Re: ubuntu-science
Jordan Mantha <mantha@chem.unr.edu> writes:
> Hello everybody!
>
> My name is Jordan Mantha (LaserJock on irc, etc.) and I am a PhD
> grad student in Physical Chemistry. For the last few months I have
> been working with the Ubuntu universe repository maintainers (MOTU)
> [1] trying to make sure that science related packages in Ubuntu are in
> good shape. I had noticed that many science related packages seem to
> be somewhat neglected in Ubuntu/Debian in comparison to other areas
> and I wanted to help out. I had come across debian-science and Helen
> Faulkner's great Debconf 5 talk and wanted to do something similar in
> Ubuntu as well.
As a scientist who uses Linux, I wish you the best with this.
What would be really useful to me are reviews comparing different solutions
to the same problem - and explaining their respective merits.
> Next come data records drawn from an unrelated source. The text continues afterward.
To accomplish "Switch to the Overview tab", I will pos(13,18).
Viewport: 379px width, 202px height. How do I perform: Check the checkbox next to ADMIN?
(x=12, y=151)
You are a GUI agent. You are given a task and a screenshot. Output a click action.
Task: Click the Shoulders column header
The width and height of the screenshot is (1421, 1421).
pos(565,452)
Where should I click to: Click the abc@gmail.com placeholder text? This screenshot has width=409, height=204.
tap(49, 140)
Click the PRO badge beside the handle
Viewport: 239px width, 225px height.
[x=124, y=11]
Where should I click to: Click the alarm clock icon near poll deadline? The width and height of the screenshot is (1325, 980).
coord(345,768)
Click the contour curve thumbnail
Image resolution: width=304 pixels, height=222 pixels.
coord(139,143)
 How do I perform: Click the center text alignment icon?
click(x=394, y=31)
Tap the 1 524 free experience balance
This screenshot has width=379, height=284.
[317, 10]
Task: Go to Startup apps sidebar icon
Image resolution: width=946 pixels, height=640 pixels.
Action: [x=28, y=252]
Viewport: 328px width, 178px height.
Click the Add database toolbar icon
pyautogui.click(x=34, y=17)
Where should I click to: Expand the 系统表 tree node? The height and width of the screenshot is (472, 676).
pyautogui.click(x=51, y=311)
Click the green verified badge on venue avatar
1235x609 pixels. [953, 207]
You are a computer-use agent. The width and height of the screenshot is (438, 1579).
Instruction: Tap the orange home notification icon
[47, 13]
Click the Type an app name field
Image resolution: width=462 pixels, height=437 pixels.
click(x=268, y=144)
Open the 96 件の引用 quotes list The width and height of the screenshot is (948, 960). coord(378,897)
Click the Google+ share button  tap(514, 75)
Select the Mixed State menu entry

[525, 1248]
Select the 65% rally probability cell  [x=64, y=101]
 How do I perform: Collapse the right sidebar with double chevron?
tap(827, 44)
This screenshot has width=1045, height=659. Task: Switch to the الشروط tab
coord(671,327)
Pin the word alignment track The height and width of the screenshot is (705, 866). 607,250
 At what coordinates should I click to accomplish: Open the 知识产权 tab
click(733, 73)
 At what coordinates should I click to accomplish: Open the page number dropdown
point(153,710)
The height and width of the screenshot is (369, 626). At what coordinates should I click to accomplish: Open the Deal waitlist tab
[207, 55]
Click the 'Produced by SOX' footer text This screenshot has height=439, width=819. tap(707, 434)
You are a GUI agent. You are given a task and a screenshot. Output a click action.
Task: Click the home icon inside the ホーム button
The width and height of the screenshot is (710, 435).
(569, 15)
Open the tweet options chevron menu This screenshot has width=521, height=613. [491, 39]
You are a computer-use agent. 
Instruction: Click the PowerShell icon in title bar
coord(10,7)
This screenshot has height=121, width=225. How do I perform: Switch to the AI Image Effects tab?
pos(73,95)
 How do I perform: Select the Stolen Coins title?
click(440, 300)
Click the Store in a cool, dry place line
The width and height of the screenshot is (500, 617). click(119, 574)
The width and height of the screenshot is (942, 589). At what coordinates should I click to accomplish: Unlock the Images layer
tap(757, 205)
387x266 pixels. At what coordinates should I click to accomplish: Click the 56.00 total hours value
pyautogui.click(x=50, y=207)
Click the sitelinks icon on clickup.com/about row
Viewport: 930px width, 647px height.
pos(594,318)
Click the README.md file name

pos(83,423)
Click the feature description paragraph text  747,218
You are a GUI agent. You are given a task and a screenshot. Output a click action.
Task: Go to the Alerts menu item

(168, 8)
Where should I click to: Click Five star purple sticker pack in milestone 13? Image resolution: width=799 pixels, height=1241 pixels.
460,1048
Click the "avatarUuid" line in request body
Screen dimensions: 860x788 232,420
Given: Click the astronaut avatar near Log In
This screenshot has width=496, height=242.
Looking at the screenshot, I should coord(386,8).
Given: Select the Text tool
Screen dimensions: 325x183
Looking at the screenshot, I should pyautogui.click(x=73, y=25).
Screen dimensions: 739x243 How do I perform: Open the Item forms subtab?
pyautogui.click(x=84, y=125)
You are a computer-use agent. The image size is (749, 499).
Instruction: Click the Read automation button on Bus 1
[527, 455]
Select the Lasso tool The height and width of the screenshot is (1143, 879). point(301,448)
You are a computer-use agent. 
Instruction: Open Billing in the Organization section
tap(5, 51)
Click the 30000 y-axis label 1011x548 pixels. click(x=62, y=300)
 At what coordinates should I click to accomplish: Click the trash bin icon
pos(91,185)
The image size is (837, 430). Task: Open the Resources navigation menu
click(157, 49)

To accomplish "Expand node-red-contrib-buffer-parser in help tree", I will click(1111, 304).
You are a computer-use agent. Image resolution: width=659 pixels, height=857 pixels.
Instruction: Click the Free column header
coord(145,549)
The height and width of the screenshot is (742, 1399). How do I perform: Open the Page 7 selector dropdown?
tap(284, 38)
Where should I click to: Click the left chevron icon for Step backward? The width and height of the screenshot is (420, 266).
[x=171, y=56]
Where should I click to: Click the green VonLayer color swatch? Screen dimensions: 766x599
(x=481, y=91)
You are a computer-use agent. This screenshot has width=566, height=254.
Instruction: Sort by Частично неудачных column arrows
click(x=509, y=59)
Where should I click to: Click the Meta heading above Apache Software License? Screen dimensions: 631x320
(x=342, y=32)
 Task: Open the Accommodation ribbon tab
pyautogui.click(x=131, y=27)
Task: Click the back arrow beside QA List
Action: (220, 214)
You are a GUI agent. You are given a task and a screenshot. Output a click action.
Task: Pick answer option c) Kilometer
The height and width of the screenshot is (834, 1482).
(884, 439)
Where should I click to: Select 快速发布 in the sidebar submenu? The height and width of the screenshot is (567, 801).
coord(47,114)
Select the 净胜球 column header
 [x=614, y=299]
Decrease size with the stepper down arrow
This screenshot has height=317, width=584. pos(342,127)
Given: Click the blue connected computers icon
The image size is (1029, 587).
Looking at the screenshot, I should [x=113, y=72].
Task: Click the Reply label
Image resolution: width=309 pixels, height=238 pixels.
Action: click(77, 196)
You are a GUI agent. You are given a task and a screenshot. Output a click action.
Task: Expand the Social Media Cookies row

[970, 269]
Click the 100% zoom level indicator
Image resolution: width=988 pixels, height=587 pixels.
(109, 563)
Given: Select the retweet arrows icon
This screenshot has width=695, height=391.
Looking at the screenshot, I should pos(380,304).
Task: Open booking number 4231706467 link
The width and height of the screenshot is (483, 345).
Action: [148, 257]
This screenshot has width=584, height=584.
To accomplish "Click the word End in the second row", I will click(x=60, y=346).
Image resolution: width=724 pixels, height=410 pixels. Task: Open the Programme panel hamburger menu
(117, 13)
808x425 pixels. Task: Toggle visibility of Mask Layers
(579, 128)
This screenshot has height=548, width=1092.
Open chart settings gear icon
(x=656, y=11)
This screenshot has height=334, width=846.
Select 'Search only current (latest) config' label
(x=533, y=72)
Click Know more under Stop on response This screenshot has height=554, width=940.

There
was one posted to the mailing list recently, but whether it made it to
a wiki or web site, I'm not sure.
https://wiki.ubuntu.com/UbuntuScientists looks useful - and should be
made more prominent on https://wiki.ubuntu.com/MOTUScience.
At the risk of duplicating Scientific applications on Linux, here are
some suggestions:
In the Mathematics section, it would be useful to use the
subcategories used by SAL:
Computer alegbra:
Mathematica, Maple, (non-free)
Maxima
Array oriented and linear alegbra systems.
Matlab, Octave, scilab,
Statistics
Number Theory
Misc
pylab/matplotlib http://matplotlib.sourceforge.net/ would be a useful
addition to the "array oriented and linear algebra systems"
Saying what scicos actually does would be useful.